*** Begin section ***

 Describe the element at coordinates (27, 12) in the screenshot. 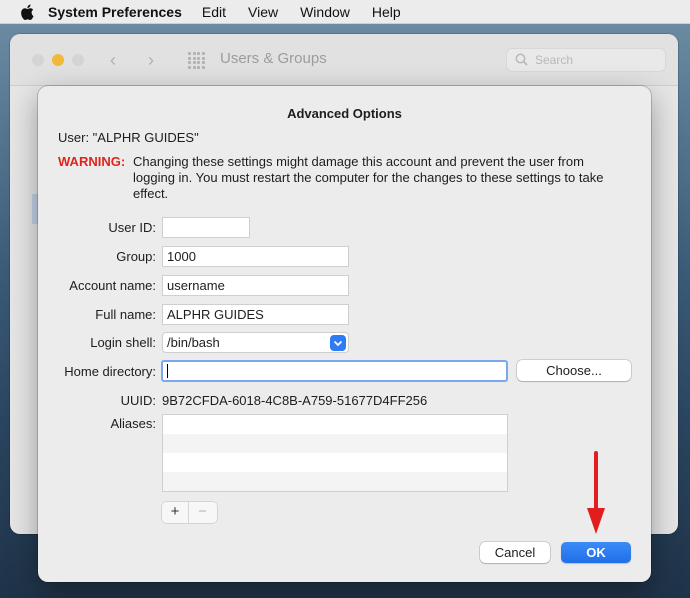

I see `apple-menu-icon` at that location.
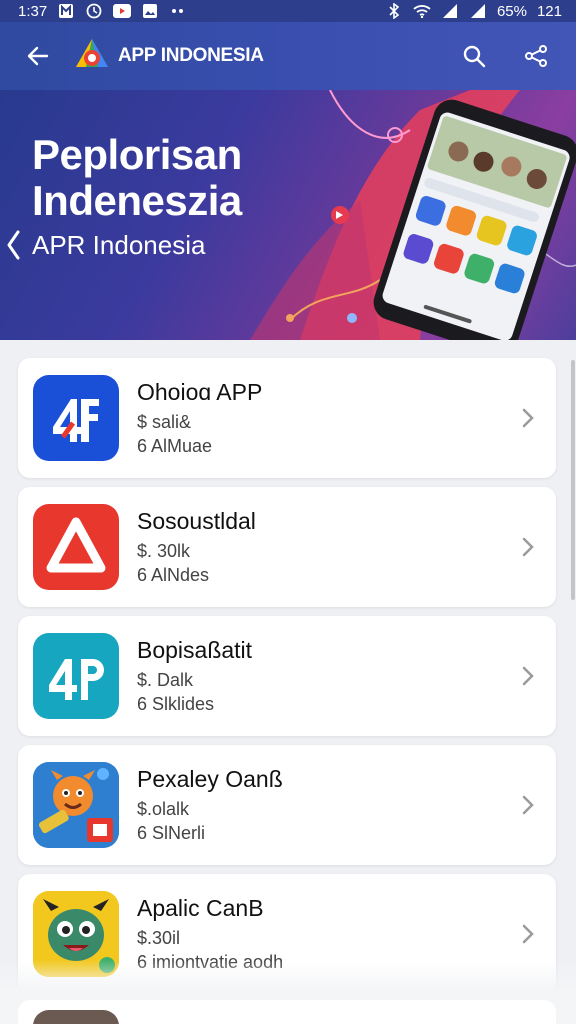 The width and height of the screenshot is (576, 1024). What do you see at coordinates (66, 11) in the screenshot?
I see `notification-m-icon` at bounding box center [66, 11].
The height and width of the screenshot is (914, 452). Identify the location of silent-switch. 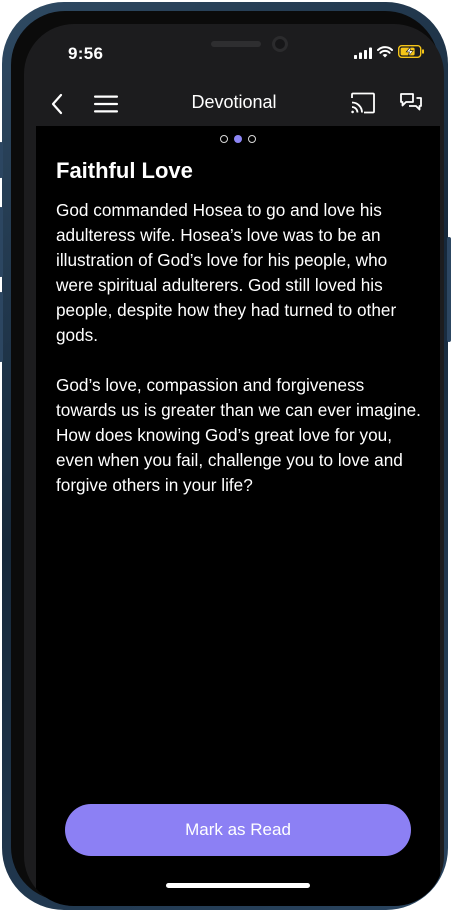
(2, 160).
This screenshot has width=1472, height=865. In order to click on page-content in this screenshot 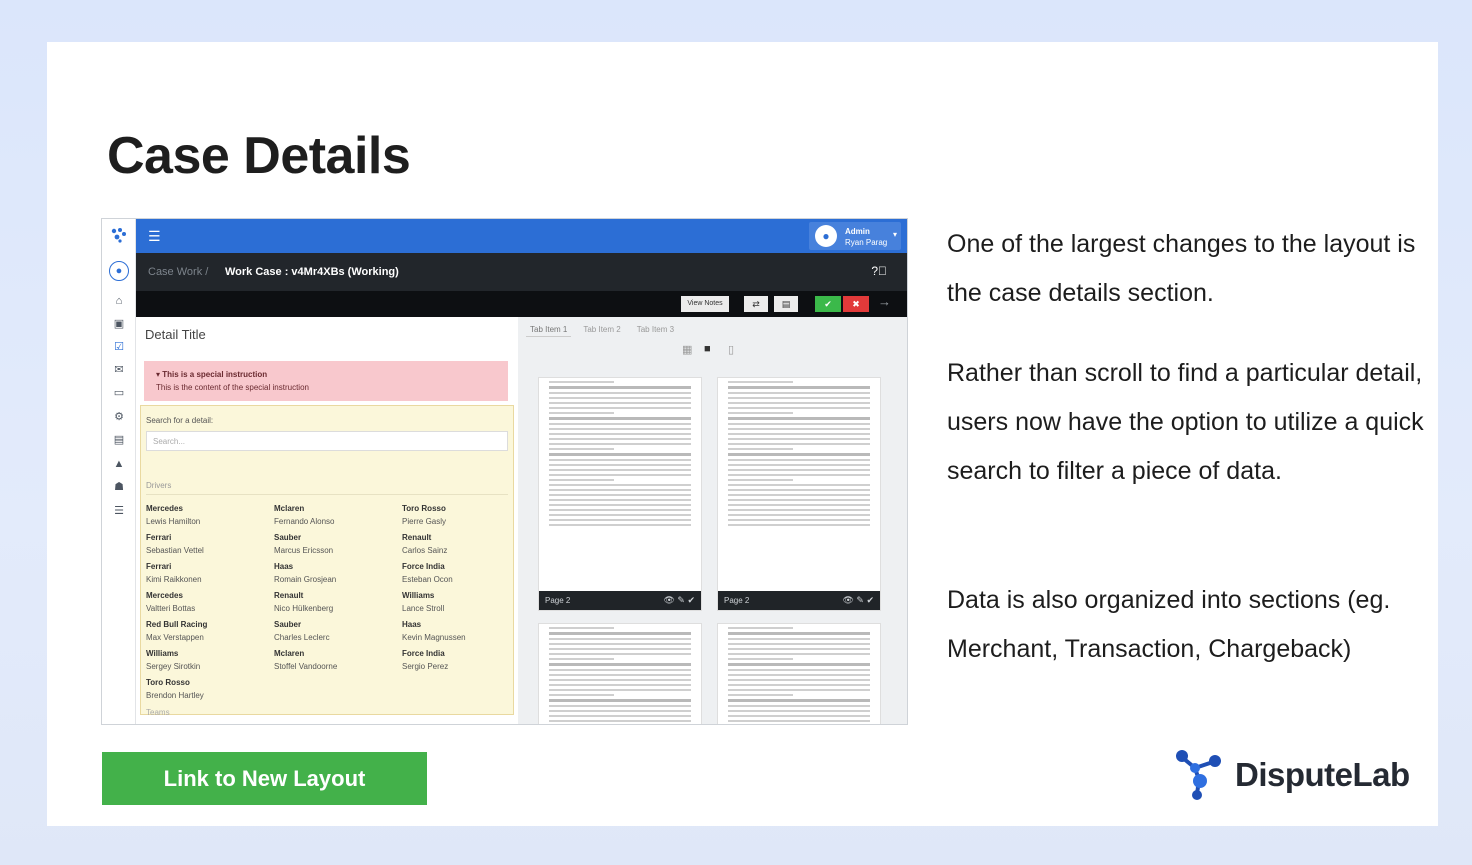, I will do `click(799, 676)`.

*** End section ***

Work to be completed — Can you output the material word for word, from its first line through the line containing "center [66, 11].", with both of those lines included and the pictures left out?

Response area —
 Describe the element at coordinates (27, 12) in the screenshot. 

I see `apple-menu-icon` at that location.
 The width and height of the screenshot is (576, 1024). What do you see at coordinates (66, 11) in the screenshot?
I see `notification-m-icon` at bounding box center [66, 11].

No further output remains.